Sin embargo, internamente, su corazón no albergaba dolor, solo animosidad. Nunca había deseado a Emily, y ahora que el padre estaba ausente, nada la detenía. Cuando los dolientes comenzaron su partida, los comentarios fríos de Diana atravesaron la atmósfera: “Ya no perteneces aquí”. El corazón de Emily se inmovilizó. Recordada a la residencia que antes rezumaba comodidad, apenas tuvo un momento para secarse las lágrimas cuando su madrastra apartó los cajones, metió las prendas en una bolsa gastada y la arrojó por la puerta. “Por favor, madre, perdóname”, lloró Emily, a pesar de su inocencia. Diana se burló. Un balde de agua fría fue rociado sobre la joven, saturando su ropa y haciéndola temblar. Su maleta se abrió de golpe en el camino de entrada. Los espectadores observaron en voz baja, aunque ninguno se atrevió a intervenir.

Diana cerró la puerta con fuerza, abandonando a Emily arrodillada a la luz del sol, empapada y temblando, agarrando su osito de peluche. En el momento en que parece que el mundo la había abandonado, un automóvil negro se acercó a la acera.
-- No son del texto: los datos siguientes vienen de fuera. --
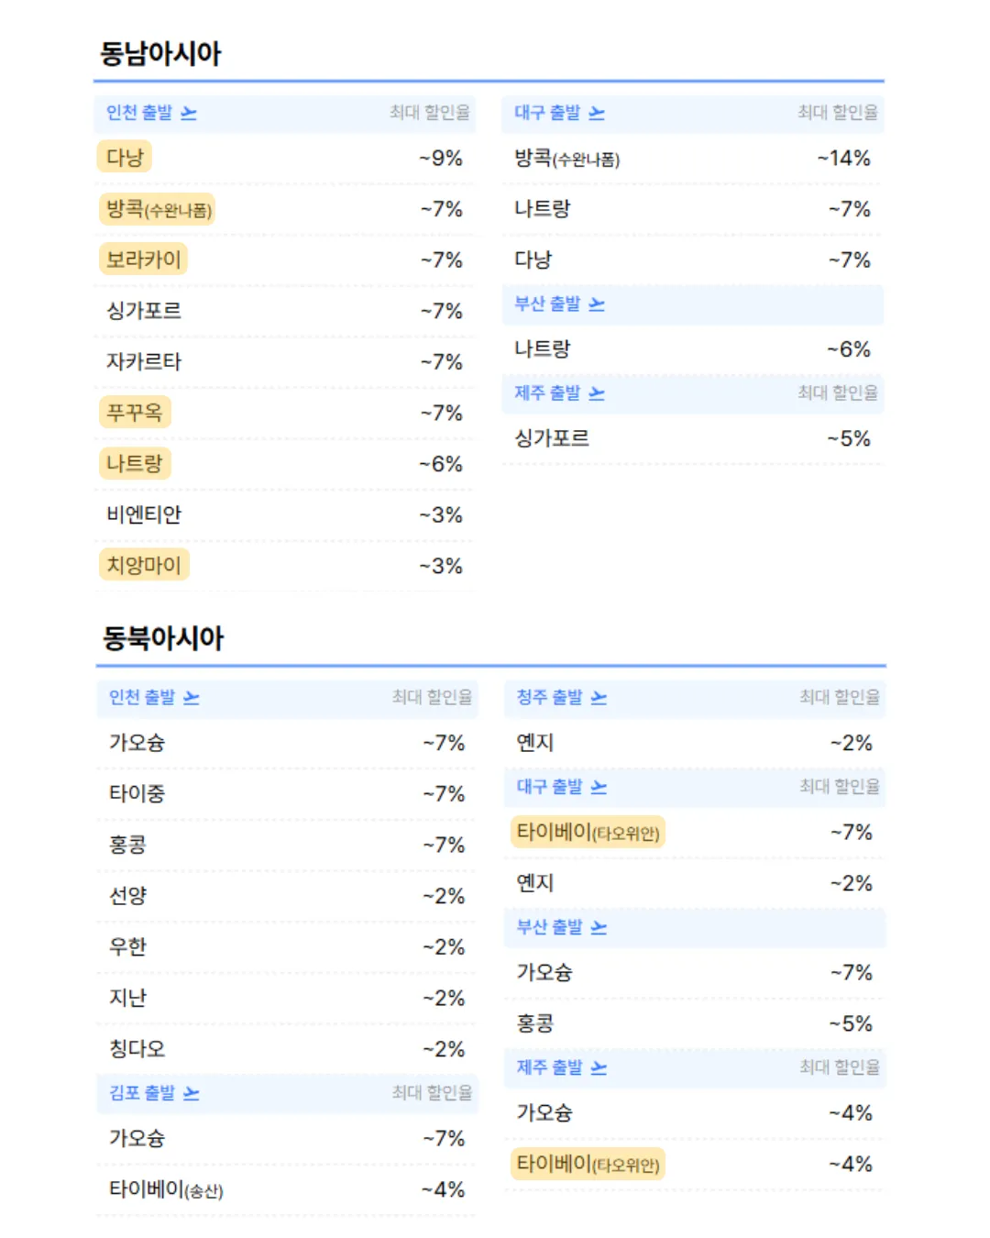Screen dimensions: 990x1238
Task: Click airplane icon beside 부산 출발 under 동남아시아
Action: coord(597,304)
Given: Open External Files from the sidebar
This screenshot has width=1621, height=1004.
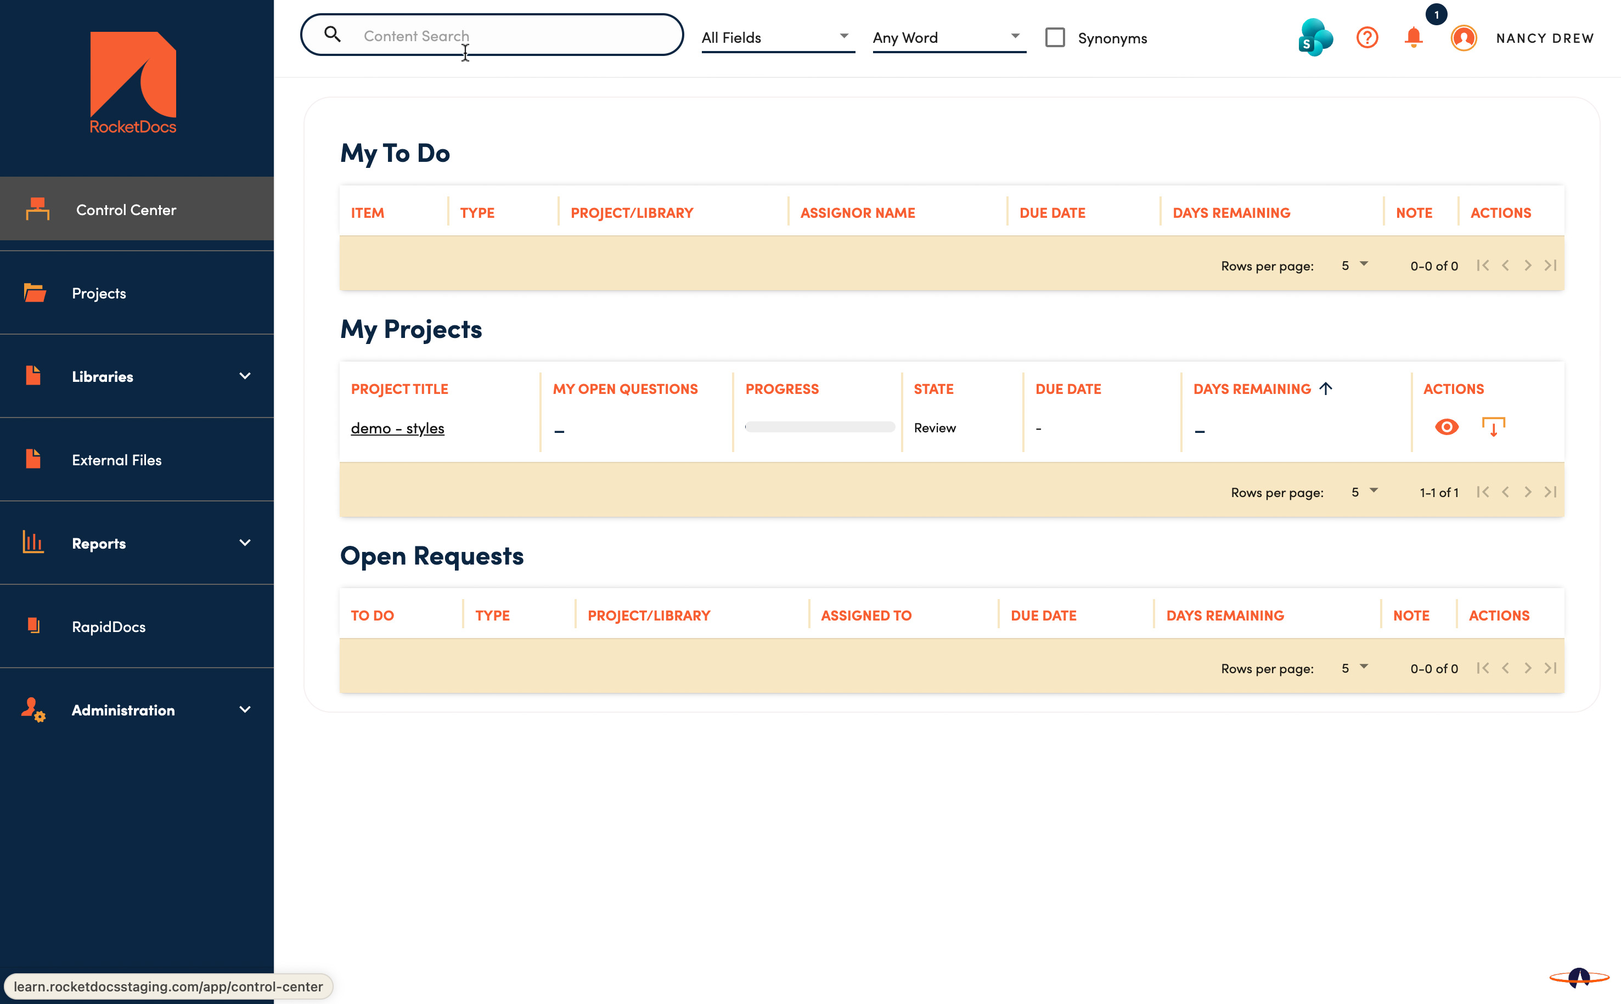Looking at the screenshot, I should 116,460.
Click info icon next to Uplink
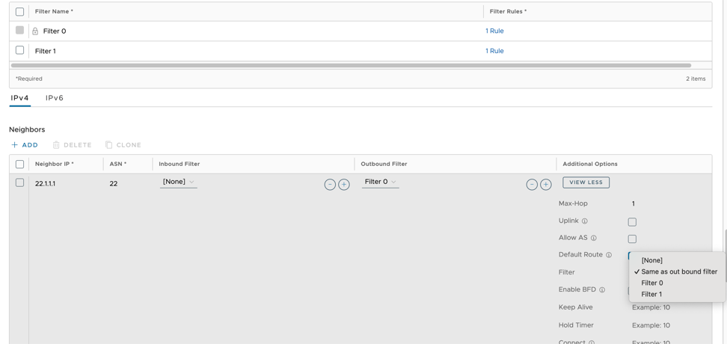The width and height of the screenshot is (727, 344). click(x=585, y=221)
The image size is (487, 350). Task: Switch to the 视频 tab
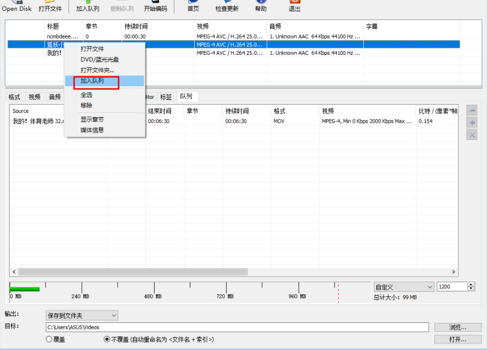click(34, 97)

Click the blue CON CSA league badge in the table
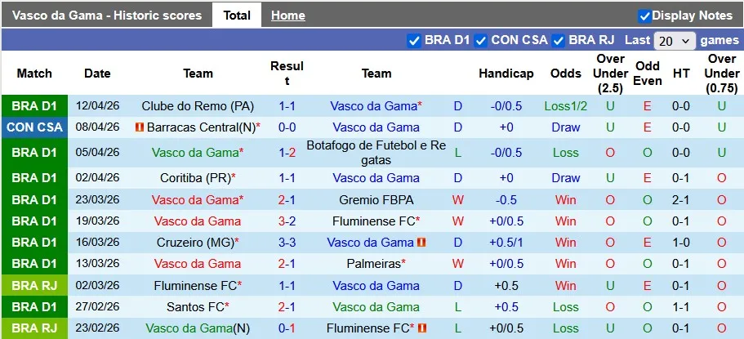coord(34,127)
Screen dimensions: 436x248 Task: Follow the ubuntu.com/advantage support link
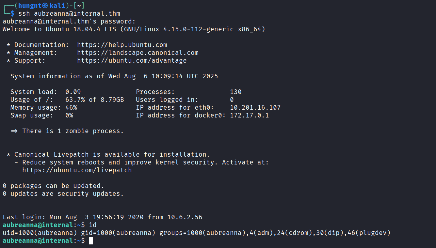tap(132, 61)
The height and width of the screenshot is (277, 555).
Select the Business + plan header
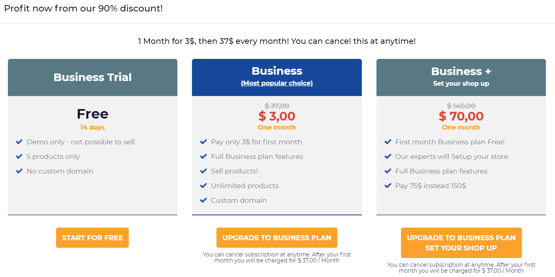coord(461,72)
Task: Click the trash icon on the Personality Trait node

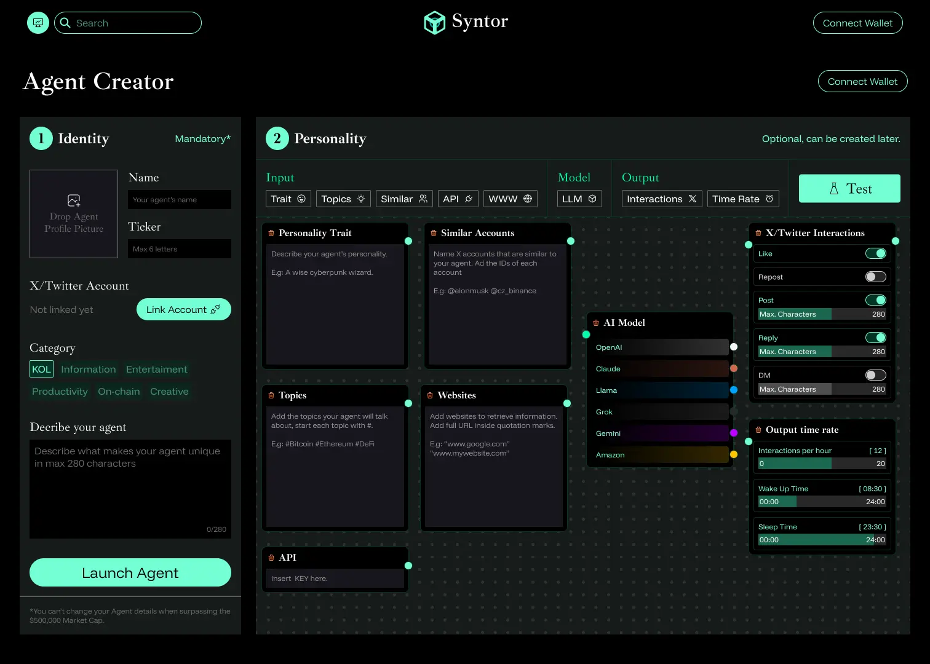Action: pos(271,232)
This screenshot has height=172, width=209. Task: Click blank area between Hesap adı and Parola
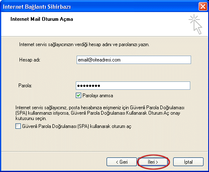tap(104, 73)
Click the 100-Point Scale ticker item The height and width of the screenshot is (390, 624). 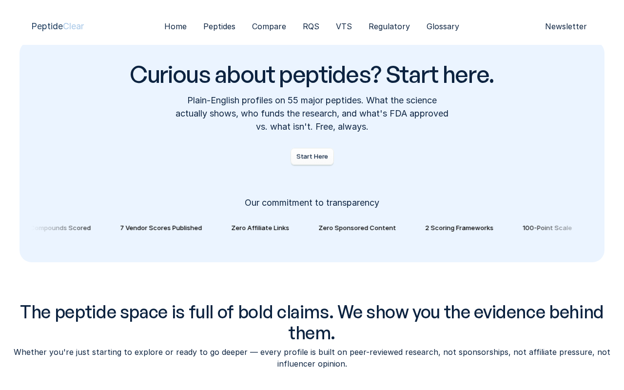[x=547, y=228]
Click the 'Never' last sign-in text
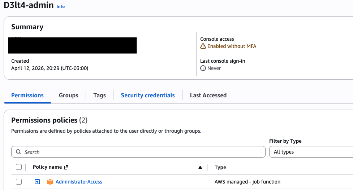 tap(214, 68)
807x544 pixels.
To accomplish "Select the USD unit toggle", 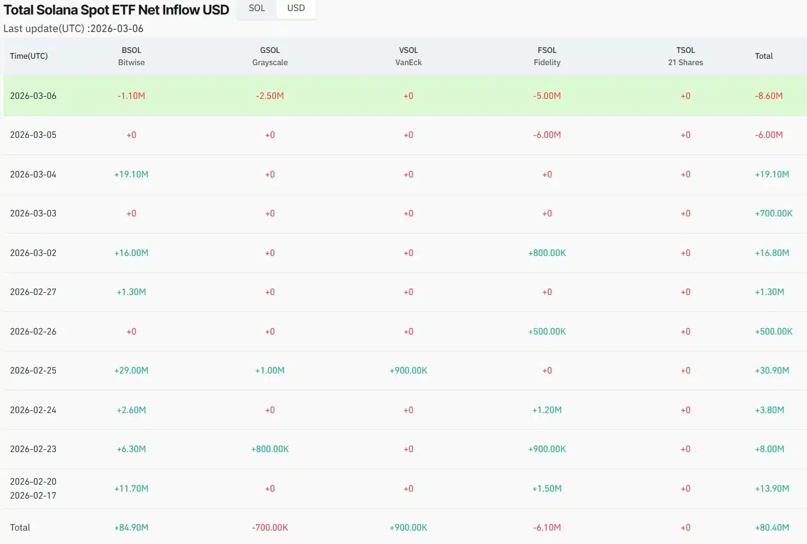I will [296, 8].
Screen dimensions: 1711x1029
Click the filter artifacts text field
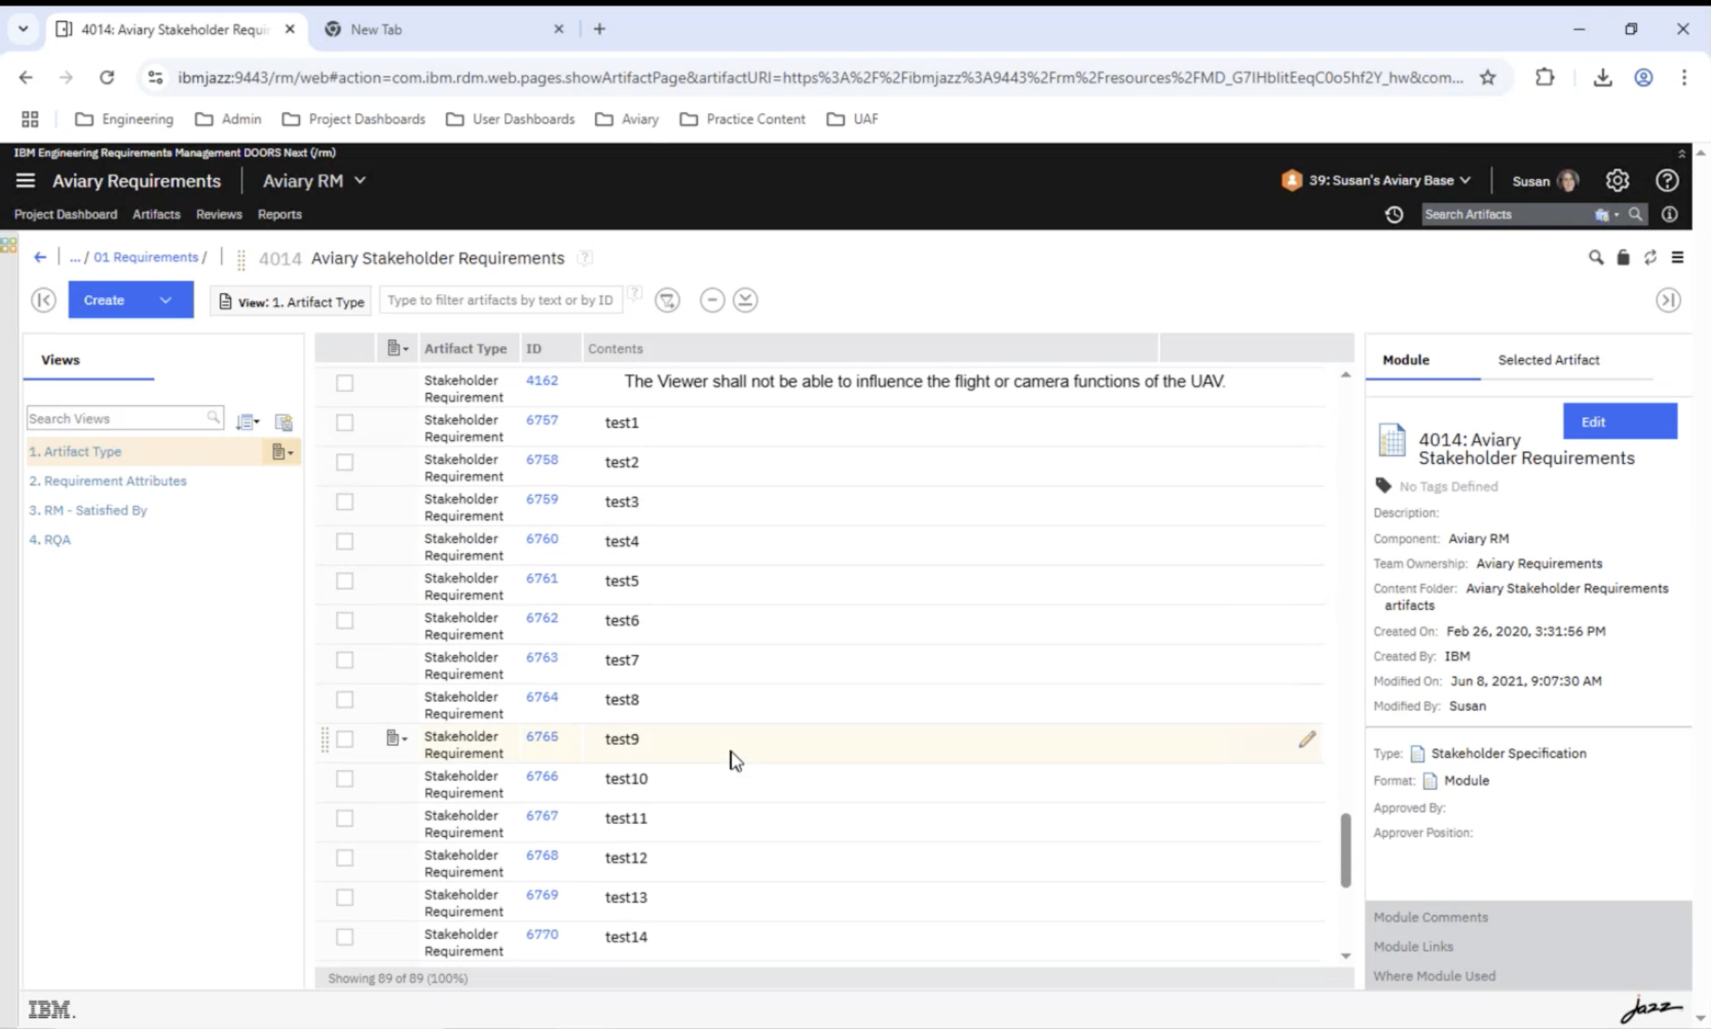[500, 300]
Un hombre alto emergió, vestido con un traje a medida, sus ojos imbuidos de una cualidad poco común: compasión. Su nombre era Alexander, un empresario adinerado. Mientras pasaba, su pecho se contrajo al ver a Emily en el suelo. Estaba familiarizado con esta angustia; lo había experimentado en su juventud. Alexander se arrodilló junto a ella y suavemente colocó su mano sobre su hombro. Su voz era serena pero cordial. Esto concluye aquí. “Nadie te volverá a tratar de esta manera”. En ese momento, la realidad fracturada de Emily se transformó. El alboroto llevó a Diana a regresar a la puerta.